Ce sont des confidences glanées dans les couloirs du Conseil des droits de l’Homme de l’Onu à Genève. Le Sénégal n’acceptera pas de sitôt, de légaliser l’homosexualité, comme le souhaitent les pays occidentaux. La délégation conduite lundi dernier, par Me Sidiki Kaba, ministre de la Justice, à l’occasion de l’Examen périodique universel (Epu) à Genève, n’a pas fait dans le clair-obscur en réitérant les propos du chef de l’Etat tenus devant Barack Obama lors de sa visite à Dakar (26 et 27 juin). Pour certains, toutes les recommandations sont les bienvenues sauf celles ayant trait à l’homosexualité. Même si les membres de la délégation n’ont pas voulu s’exprimer à visage découvert, ils ont tenu néanmoins à exprimer leur «indignation» face à l’insistance des pays européens en particulier, relativement à la révision de l’article 319, qui punit les actes contre nature. «Nous allons mettre en œuvre progressivement les recommandations formulées par les pays de la Communauté internationale, surtout celles liées aux conditions difficiles des enfants ou encore aux conditions de la femme, mais il n’est pas question de réviser l’article 319 qui semble plus intéresser ces gens», a clairement indiqué un membre de la délégation du ministre Sidiki Kaba.
Un autre plus virulent est allé jusqu’à se demander au nom de quoi l’Occident veut imposer au Sénégal l’homosexualité, alors qu’au même moment, il combat farouchement la polygamie ? Quoi qu’il en soit, la délégation sénégalaise est restée intransigeante sur la question, même si le ministre lui est resté très évasif sur les réponses apportées lors de son audition devant l’Epu. De façon très intelligente, Sidiki Kaba a esquivé la question en disant simplement que le Sénégal combat plutôt les actes contre nature et non l’homosexualité, car chacun a le loisir de choisir son orientation sexuelle. Mais le Sénégal ne risque rien s’il ne souscrit pas aux recommandations de la Communauté internationale. Si l’on se fie aux éclairages formulés par Rolland Chauville, directeur exécutif de l’information de l’Examen périodique universel qui est un mécanisme nouveau et unique des Nations-unies, entamé en avril 2008 et qui consiste en l’examen de tous les pays du monde, tous les quatre ans et demi, sur leurs pratiques en matière de droits de l’Homme.

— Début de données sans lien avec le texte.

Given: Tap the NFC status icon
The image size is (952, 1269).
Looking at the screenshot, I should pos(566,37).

M. Rolland Chauville a indiqué qu’au sein des Nations unies, il n’existe pas encore de mécanismes d’évaluation de l’Epu pouvant aboutir à des sanctions à l’encontre des pays qui ne respecteraient pas de traduire en actes  les recommandations formulées par la Communauté internationale. «Pour le moment, nous n’avons pas un mécanisme devant permettre de prononcer des sanctions  suite aux recommandations de l’Epu», a éclairé M. Chauville.

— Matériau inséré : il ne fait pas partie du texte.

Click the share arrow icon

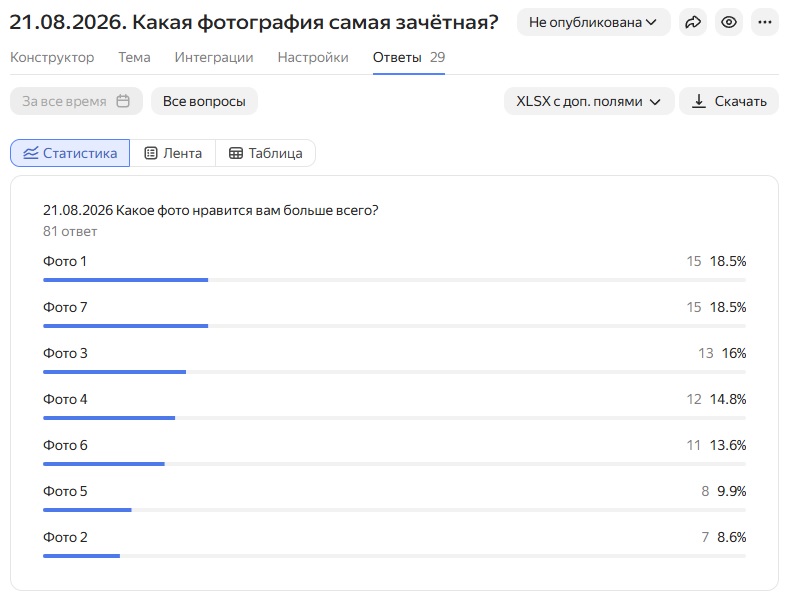pos(693,22)
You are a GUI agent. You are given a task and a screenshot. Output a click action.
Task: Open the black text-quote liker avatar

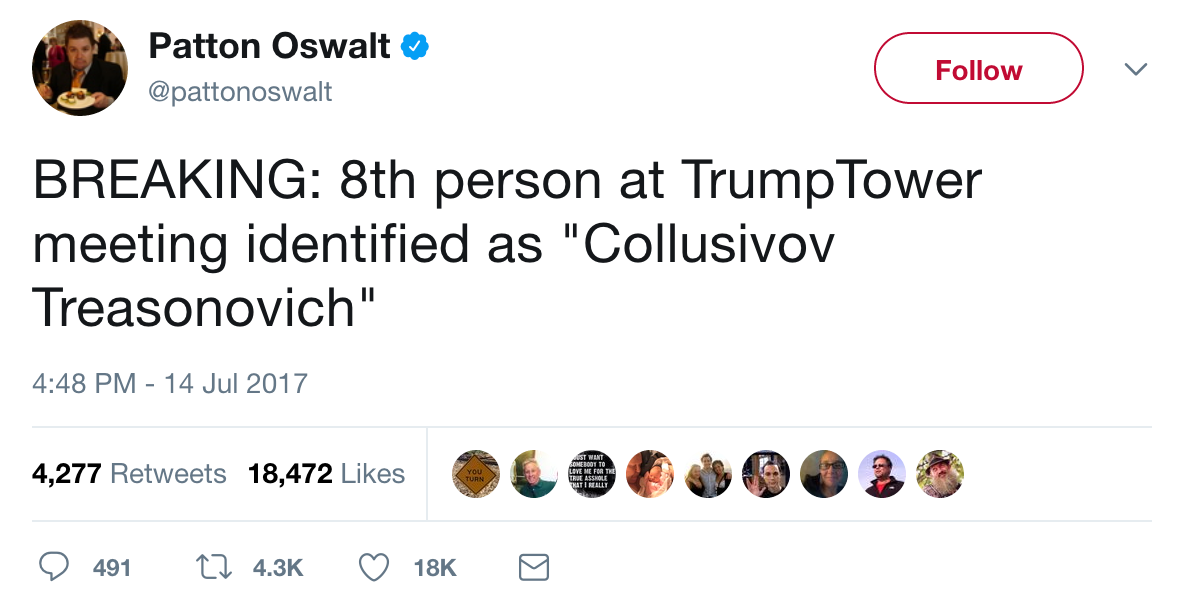click(591, 474)
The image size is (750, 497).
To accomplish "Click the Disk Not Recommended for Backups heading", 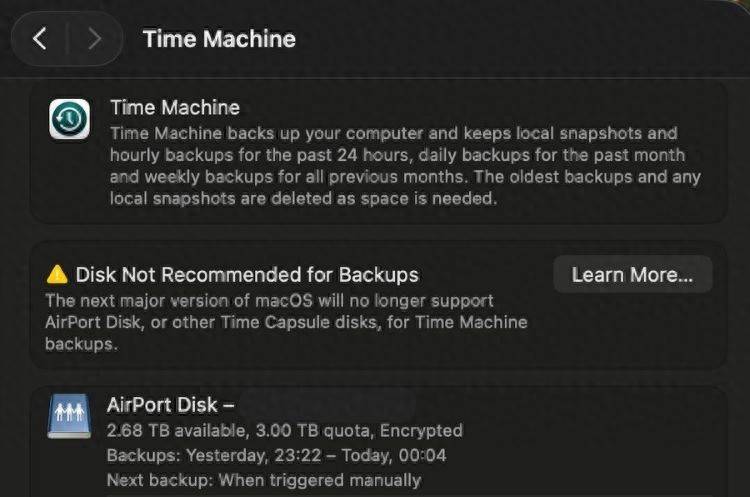I will [x=247, y=275].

Ce qui veut dire que le Sénégal n’a rien à craindre en termes de sanctions, au moins dans le court terme. Parce qu’à la longue, les pays occidentaux peuvent se lasser de «l’entêtement» du Sénégal, à force de devoir répéter les mêmes recommandations.
«C’est vrai qu’à un moment, peut-être au cours des prochains Epu, les pays peuvent réfléchir à propos de possibles sanctions, mais là, il n’existe pas encore de mécanismes, en se sens», a encore expliqué Rolland Chauville. Des intellectuels sénégalais ont récemment organisé un panel à l’université Cheikh Anta Diop de Dakar, au cours duquel, ils ont tiré la sonnette d’alarme sur l’intention cachée des pays occidentaux de conditionner l’aide au développement à l’abrogation de l’article 319 du Code pénal sénégalais. Les mêmes intellectuels ont demandé à l’Etat sénégalais d’anticiper les réflexions pour des solutions alternatives à l’aide occidentale au développement à l’image de la Gambie qui s’est résolue à prendre son destin en mains.